Plus un sujet est difficile, plus il convient de le traiter simplement. Lorsque la structure même du
texte à commenter donne celle d’un plan satisfaisant, autant ne pas s’en priver : en l’espèce,
l’ordonnance du 21 avril 2016 offre quatre articles qui formeront aisément quatre sous-parties
logiques. Il est de bonne méthode d’en dégager les idées fortes dès l’une des premières lectures et
l’analyse du sujet : ce seront les mots « L'Etat peut » et « leur avis » (Art. L. 123-20), « L'aire de la
consultation » (Art. L. 123-21), « électeurs de nationalité française » et « Union européenne » (Art.
L. 123-22) et, last but non least, « la date » et « la question posée » (Art. L. 123-23).
La problématique est la manière dont on choisit de répondre à la question posée par le sujet. Ici, que
penser du support du scrutin bas-ligérien de juin 2016 ? On peut parfaitement choisir de critiquer :
attention, il ne saurait s’agir de critiquer ledit aéroport — car l’opinion partisane est par définition
hors-sujet — mais de critiquer ce dispositif juridique spécialement inventé pour la cause, dans le
code de l’environnement, tout juste deux mois avant le vote. On ne s’attardera guère (puisque c’est le
programme du S2) à cet égard sur la méthode du Gouvernement, qui a utilisé la voie rapide de
l’ordonnance (art. 38 C) plutôt que la voie parlementaire de la loi.

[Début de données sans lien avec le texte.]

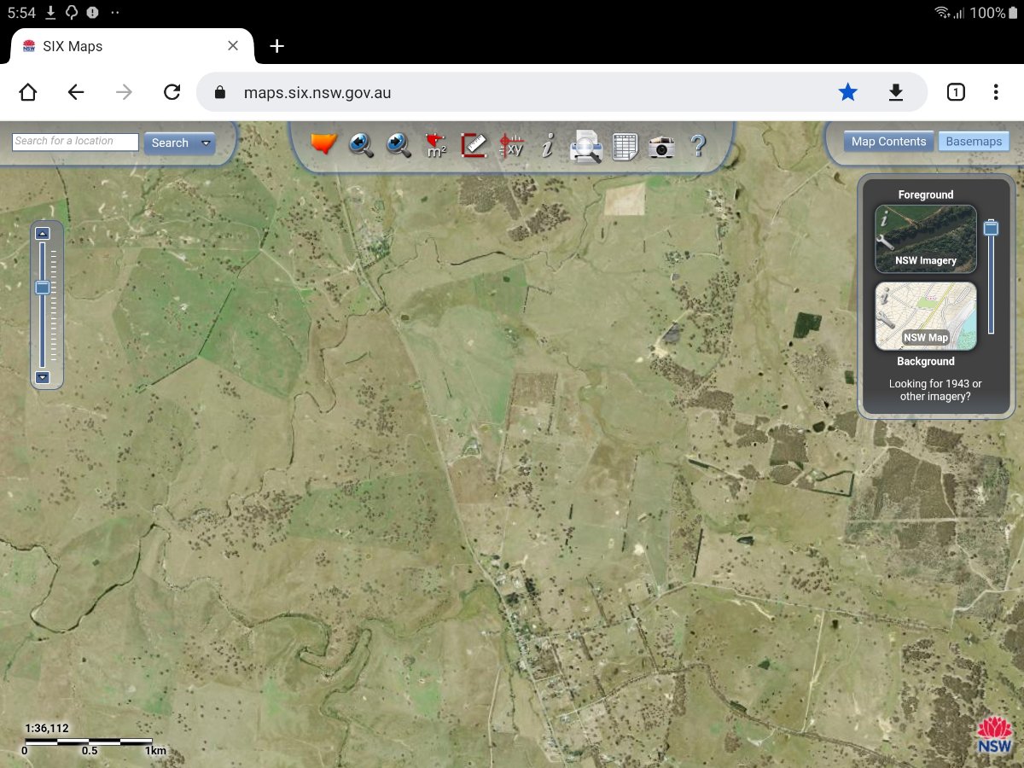Take a map snapshot with camera
Screen dimensions: 1024x768
pyautogui.click(x=661, y=147)

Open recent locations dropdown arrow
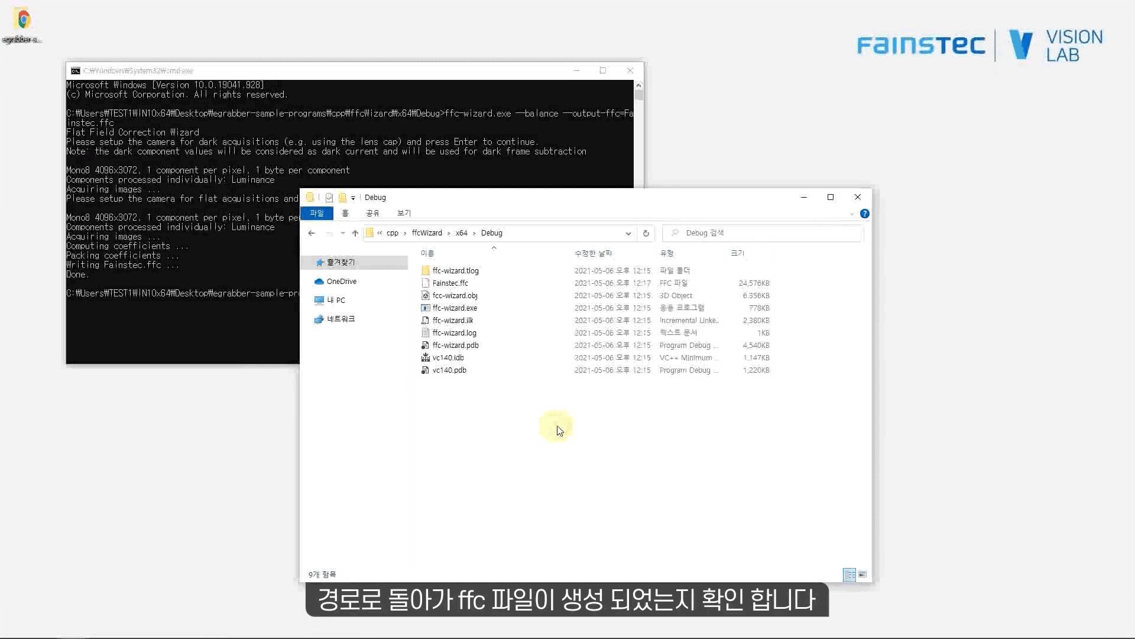tap(343, 233)
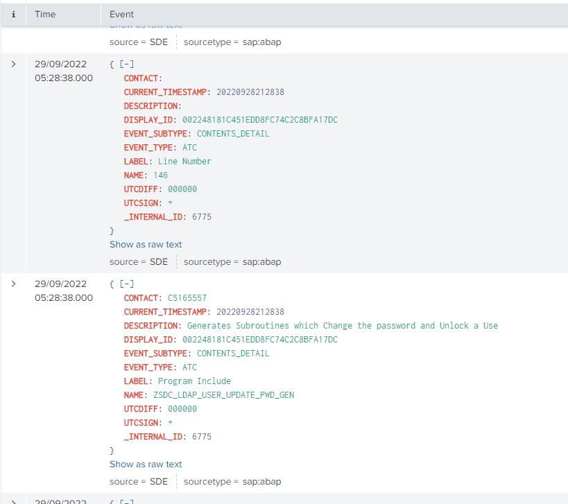Click the Event column header

pyautogui.click(x=122, y=14)
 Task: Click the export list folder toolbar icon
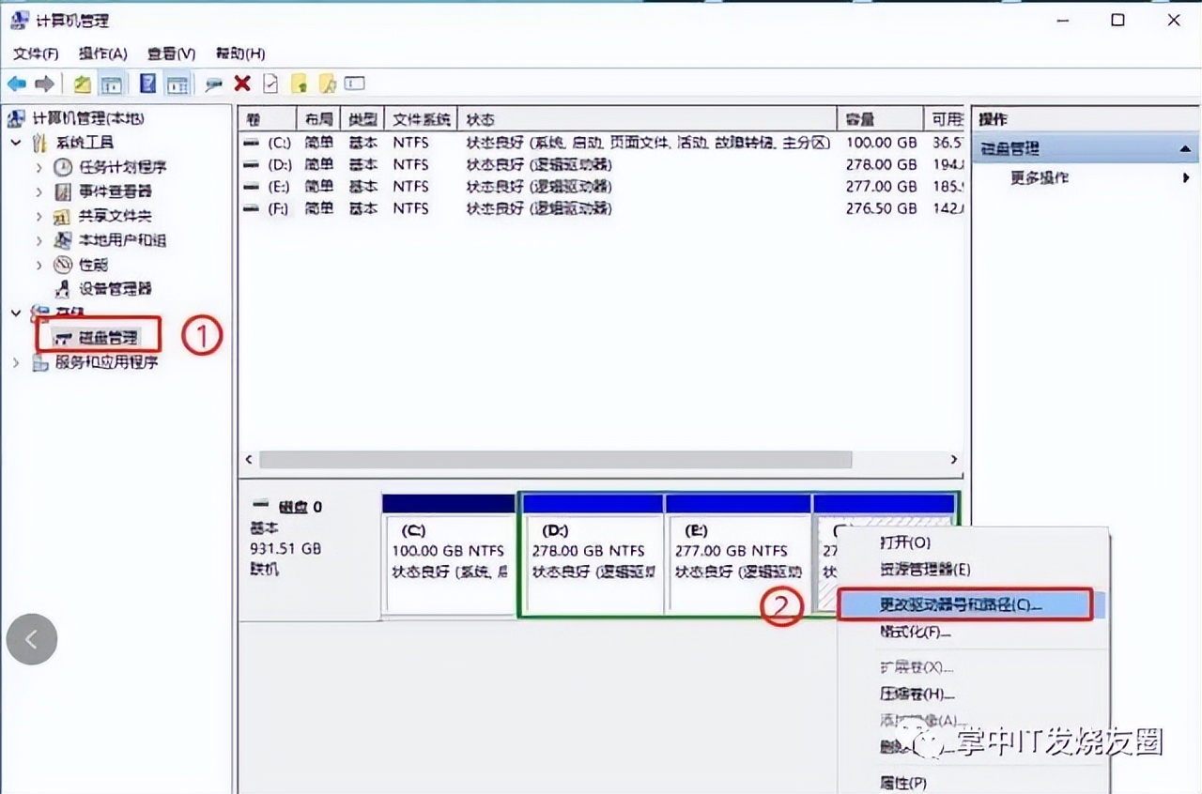[x=300, y=84]
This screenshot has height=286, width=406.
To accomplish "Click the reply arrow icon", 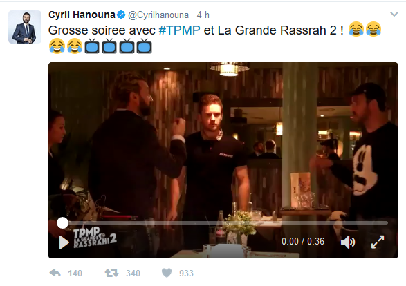I will (55, 273).
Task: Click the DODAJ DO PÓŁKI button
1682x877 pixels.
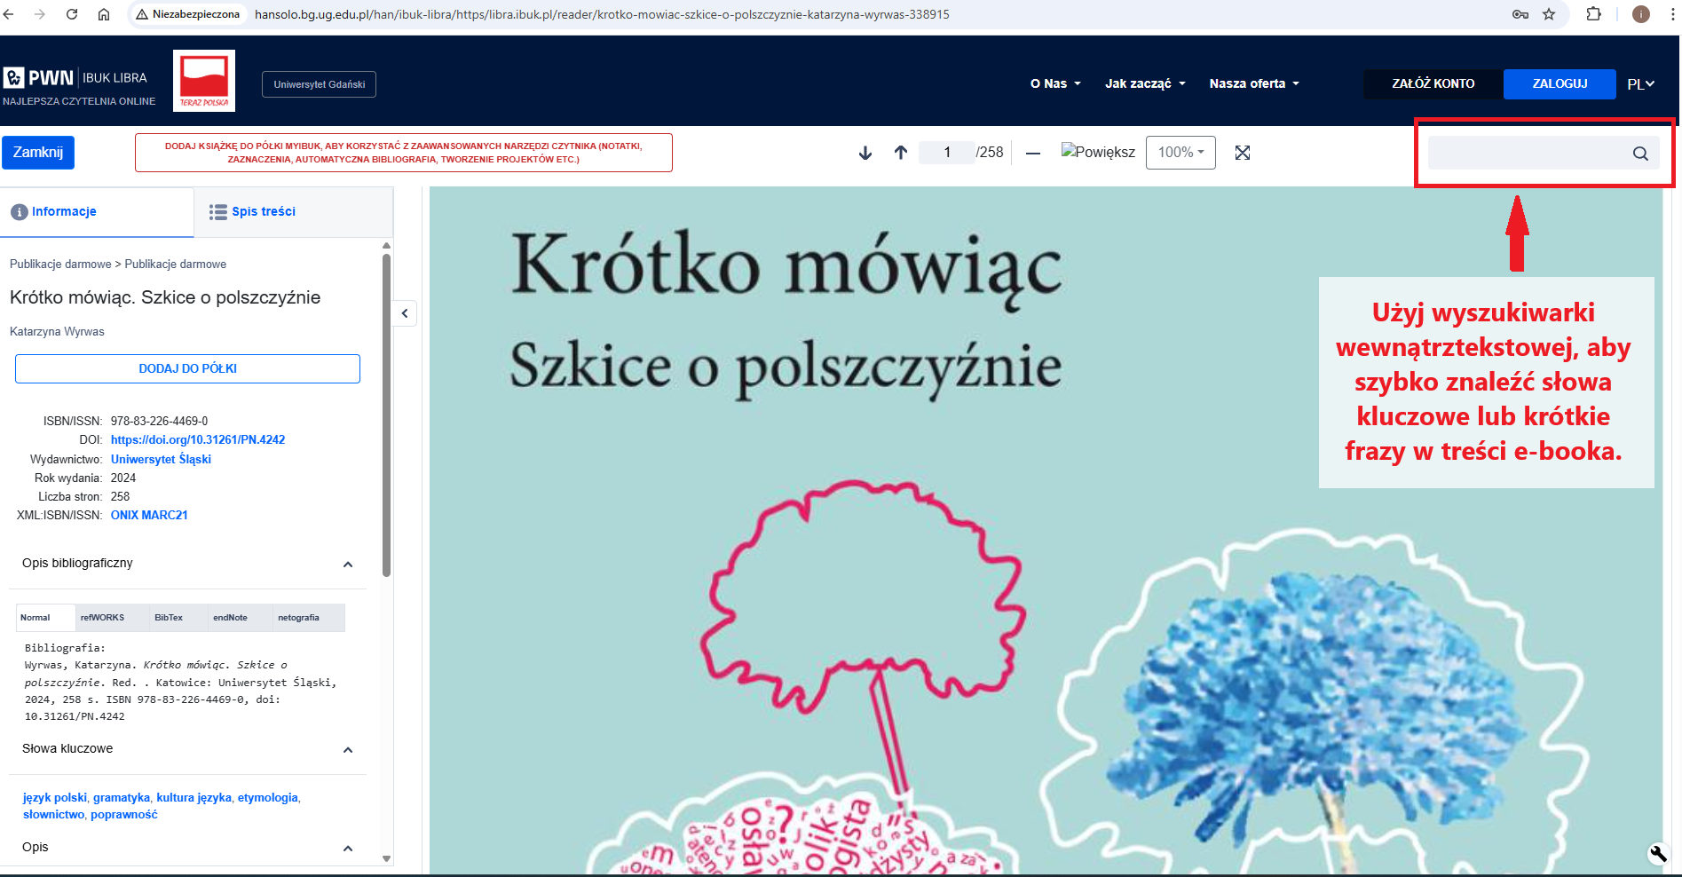Action: click(187, 369)
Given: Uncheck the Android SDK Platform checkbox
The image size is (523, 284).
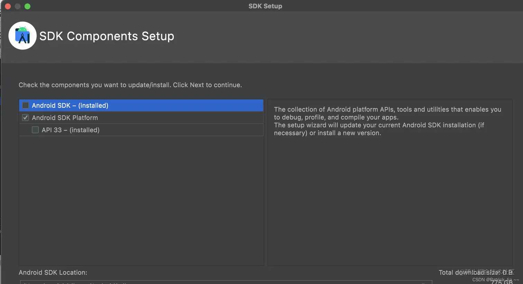Looking at the screenshot, I should pos(26,117).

La pensée de l’auteur du sujet — qui n’est qu’une opinion doctrinale et, donc, une suggestion
d’analyse et de plan — est que l’invention d’une telle consultation étatique (A) mais pas nationale
(B) est, d’une part, un opportun complément des référendums décidés par des élus locaux ou décidés
par le Président de la République (I) ; la seule vraie subtilité du texte, qu’on espérait à peine trouver
dans les copies, tient à la lecture a contrario de sa dernière ligne : si le « "référendum"
environnemental » n’est pas « décidé par le Président » mais l’est par décret, c’est qu’il l’est par le
Premier ministre. Opportune dans son principe notamment en ce que cette "consultation" n’est pas
décisoire — ce qu’on peut ne pas penser : voici une autre opinion (politique, mais non partisane) —
on peut cependant estimer, d’autre part, qu’elle ne l’est pas dans ses modalités : ces dernières sont
discutables (II) dès lors que ne sont concernés ni soit les seuls Français (si la souveraineté nationale
est en cause), soit (si l’affaire est locale) la totalité des habitants (A) et, en outre, que l’on prive la
participation (donc la démocratie ?) d’une de ses garanties qu’est le regroupement des scrutins, c’est-
à-dire des questions, à une même date (B)… comme le font les États-Uniens, ainsi que chacun le sait.